Recluse et délirante
Une maison isolée sur le flanc de Cold Mountain, une femme dont on ne sait rien, seulement qu’elle vient d’hériter de cette bicoque de son oncle suicidé quelques temps auparavant. Ah si, elle s’appelle Marie Saintonge, un patronyme qui fleure bon le Québec d’origine de l’auteure, Andrée A. Michaud, dont il s’agit ici du troisième roman publié par Rivages. Dieu sait si on aime les éditions Rivages. James Harvey, Dennis Lehane, Bill James ou James Ellroy figurent à leur catalogue et rien que pour ça, on continuera à les aimer. Mais revenons à Marie. Pendant les 90 premières pages, il nous est difficile de faire la part entre ce qu’elle vit réellement, ce qu’elle croit vivre et ce qu’elle rêve ou plutôt cauchemarde. À peine installée dans la maison de feu son oncle, la voici isolée du reste du monde par une tempête dont la région semble posséder le secret. Et les silhouettes étranges de se former autour d’elle, mirages formés par la neige et le vent, les plastiques occultant les fenêtres de se gondoler bizarrement ou les bruits non-identifiés de se faire entendre à qui mieux mieux. Pendant ce temps-là, Marie écluse le rouge qu’elle a pris soin de planquer dans la cahute et le lecteur s’emmerde sévère, il n’a même pas peur, alors que Marie, elle, semble trouiller sa race. Il a l’impression qu’on le balade, voilà 90 pages qu’il n’a rien appris ni compris, et elle est où cette noirceur ou cette plongée dans les affres d’une âme tourmentée dont parlaient avec force trémolos ses confrères ? Lui, il n’y voit que le délire incohérent (si, un délire peut être cohérent, voyez « Shutter Island » de Lehane) et foutage de gueule majestueusement mal écrit. Parce que la beauté du style tant vantée par ailleurs, elle aussi, il s’en sent floué. Les phrases ne sont pas sèches, elles sont plates ; et le vocabulaire n’est ni évocateur ni riche, il participe même aux causes du désintérêt général que provoque l’ensemble. Il ne suffit pas de savoir écrire de longues phrases pour être un bon auteur. Quand on répète quatre fois l’expression « le verre échappa mes mains » sur 90 pages, ce n’est plus de la figure de style québécoise, c’est du laisser-aller.

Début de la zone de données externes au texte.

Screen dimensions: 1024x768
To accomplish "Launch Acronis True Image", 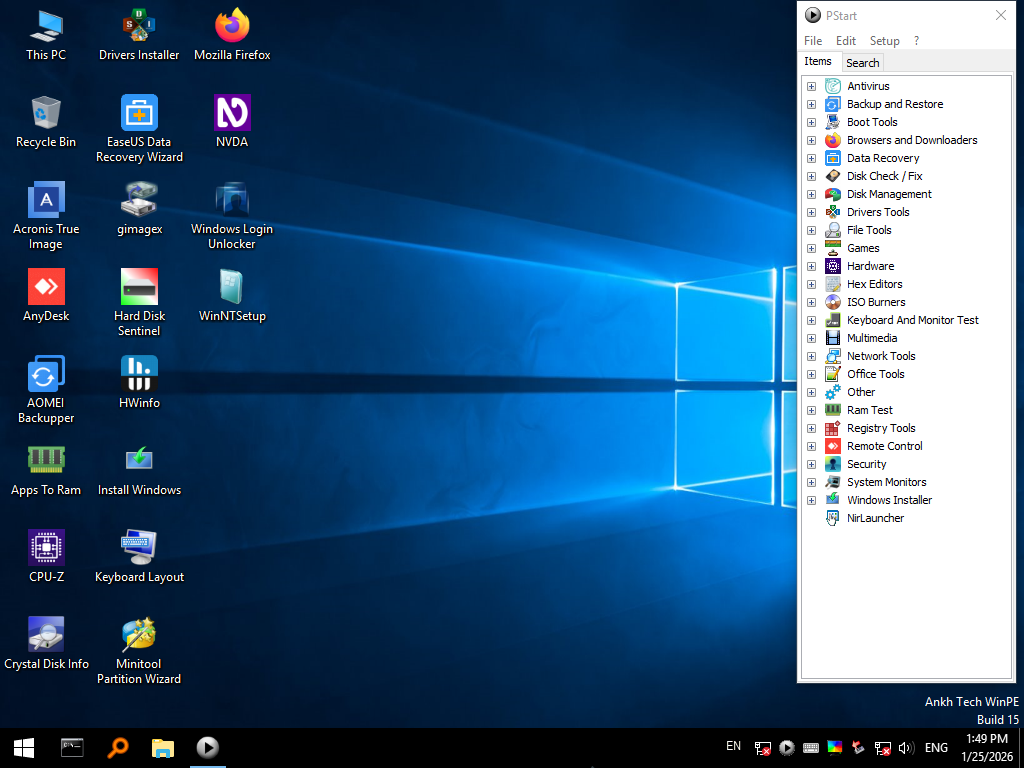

La règle des (presque) 100 pages
Et donc, à la 91e page, le bouquin échappa nos mains. Peut-être que la suite nous aurait plu. Et nous aurait permis d’être moins sévère ici. Mais 90 pages, ça ne fait pas loin d’un tiers des 332 de l’ensemble. Il nous paraît que si un lecteur doit garder l’esprit ouvert pour entrer dans l’univers et le style personnel d’un auteur, ce dernier devrait également avoir un minimum de respect pour lui en ne tricotant pas le premier tiers de son bouquin avec d’incompréhensibles et finalement assez énervants délires alcoolisés et neigeux. Trop de bons livres et pas assez de temps. On passe à autre chose.